*TASK REQUIREMENTS*
Collect every line below that contains the word "footer".

[Stored items from a collection]
──────

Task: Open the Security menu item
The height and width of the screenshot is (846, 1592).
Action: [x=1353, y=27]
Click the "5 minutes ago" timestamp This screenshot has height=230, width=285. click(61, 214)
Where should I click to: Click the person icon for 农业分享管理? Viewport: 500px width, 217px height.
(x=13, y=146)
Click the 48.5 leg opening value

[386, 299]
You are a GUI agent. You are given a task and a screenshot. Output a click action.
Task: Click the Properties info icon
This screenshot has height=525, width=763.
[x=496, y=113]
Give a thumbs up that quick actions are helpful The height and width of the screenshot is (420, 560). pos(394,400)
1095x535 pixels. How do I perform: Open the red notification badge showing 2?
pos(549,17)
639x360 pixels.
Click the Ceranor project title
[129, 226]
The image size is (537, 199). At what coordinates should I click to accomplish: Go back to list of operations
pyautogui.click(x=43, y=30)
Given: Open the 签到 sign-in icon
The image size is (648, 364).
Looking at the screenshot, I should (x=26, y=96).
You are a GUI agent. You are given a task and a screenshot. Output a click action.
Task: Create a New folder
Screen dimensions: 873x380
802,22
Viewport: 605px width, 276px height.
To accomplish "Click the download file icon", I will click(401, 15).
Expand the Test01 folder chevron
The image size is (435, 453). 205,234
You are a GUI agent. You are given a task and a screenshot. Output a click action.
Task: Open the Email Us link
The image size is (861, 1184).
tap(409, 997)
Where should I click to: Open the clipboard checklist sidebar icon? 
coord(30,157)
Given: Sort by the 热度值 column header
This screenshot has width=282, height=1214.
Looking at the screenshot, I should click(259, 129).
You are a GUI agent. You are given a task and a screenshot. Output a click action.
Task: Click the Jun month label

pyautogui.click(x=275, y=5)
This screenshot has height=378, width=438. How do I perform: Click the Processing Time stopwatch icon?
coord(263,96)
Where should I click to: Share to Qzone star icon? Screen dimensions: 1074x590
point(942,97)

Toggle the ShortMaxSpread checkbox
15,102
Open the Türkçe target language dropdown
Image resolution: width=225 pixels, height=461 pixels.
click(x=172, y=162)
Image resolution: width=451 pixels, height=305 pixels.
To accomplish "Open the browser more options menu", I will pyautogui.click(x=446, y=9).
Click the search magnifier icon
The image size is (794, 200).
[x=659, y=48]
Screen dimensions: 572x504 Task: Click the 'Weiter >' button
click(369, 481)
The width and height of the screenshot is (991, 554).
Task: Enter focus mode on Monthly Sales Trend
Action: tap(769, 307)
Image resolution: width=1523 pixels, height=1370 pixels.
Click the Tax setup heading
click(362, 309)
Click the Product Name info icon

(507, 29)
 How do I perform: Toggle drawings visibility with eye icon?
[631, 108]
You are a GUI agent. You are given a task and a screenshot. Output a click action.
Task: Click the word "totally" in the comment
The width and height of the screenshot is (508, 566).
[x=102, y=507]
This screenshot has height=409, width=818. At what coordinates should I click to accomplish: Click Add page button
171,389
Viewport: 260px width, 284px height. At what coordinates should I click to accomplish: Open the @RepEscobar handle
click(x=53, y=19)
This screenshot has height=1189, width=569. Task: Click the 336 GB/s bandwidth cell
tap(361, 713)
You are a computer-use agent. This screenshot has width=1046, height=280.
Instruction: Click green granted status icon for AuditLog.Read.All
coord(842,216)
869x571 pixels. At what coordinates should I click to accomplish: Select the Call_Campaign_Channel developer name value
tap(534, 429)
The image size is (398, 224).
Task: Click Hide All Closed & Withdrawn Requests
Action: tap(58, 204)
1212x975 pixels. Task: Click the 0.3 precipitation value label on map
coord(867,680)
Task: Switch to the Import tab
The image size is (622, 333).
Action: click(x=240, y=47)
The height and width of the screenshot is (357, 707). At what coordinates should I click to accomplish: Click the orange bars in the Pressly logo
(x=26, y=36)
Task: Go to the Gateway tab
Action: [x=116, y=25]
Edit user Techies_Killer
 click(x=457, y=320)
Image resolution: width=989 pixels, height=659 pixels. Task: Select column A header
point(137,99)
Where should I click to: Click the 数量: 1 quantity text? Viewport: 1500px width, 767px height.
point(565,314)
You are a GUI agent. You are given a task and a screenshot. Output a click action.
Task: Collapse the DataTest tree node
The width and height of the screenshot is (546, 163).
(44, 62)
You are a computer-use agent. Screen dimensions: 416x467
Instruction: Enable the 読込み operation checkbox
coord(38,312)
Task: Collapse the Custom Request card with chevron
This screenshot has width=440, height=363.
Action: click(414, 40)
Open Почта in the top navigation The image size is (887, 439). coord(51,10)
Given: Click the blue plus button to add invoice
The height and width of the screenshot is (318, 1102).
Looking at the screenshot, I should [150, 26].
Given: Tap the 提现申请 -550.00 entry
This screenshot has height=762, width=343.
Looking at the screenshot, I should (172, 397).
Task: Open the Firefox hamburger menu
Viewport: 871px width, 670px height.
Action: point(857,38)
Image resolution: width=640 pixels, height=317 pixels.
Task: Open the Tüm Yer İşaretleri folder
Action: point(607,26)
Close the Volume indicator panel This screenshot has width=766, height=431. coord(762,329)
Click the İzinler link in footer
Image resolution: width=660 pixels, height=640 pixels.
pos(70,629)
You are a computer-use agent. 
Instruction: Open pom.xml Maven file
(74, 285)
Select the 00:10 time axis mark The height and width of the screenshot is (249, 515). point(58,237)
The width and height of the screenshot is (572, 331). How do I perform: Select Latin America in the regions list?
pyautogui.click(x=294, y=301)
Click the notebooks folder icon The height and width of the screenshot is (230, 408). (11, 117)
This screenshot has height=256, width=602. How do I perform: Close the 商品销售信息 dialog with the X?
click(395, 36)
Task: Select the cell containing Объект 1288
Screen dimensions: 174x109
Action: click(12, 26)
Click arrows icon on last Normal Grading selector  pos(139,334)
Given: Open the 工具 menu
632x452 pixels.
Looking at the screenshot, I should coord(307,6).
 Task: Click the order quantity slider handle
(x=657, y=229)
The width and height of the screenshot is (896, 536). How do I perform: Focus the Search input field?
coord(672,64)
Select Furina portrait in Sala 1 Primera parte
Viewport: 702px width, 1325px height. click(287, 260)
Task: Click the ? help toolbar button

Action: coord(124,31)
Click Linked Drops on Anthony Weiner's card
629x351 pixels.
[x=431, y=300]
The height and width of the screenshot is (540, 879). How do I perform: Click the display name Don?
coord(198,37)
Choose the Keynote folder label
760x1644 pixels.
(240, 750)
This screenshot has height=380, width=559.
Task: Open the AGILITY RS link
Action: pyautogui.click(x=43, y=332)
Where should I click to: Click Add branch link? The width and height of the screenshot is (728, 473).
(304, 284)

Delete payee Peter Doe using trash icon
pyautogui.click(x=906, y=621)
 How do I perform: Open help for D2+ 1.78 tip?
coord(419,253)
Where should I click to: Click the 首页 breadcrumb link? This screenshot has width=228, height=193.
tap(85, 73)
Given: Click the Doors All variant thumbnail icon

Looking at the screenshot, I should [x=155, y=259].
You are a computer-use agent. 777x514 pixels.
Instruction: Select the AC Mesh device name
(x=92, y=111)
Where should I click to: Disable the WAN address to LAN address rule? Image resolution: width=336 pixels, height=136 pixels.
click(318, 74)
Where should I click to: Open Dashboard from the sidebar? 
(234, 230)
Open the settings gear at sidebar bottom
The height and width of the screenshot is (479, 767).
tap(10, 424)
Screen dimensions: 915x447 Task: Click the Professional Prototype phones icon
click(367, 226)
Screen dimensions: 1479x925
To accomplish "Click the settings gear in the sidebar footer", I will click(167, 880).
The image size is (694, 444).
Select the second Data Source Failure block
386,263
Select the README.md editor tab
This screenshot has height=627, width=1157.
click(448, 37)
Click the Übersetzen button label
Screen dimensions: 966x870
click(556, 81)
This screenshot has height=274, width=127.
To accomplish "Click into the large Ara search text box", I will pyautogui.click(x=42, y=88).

──────

*OUTPUT FOR THIS TASK*
Click the İzinler link in footer
To accomplish "Click the settings gear in the sidebar footer", I will click(167, 880).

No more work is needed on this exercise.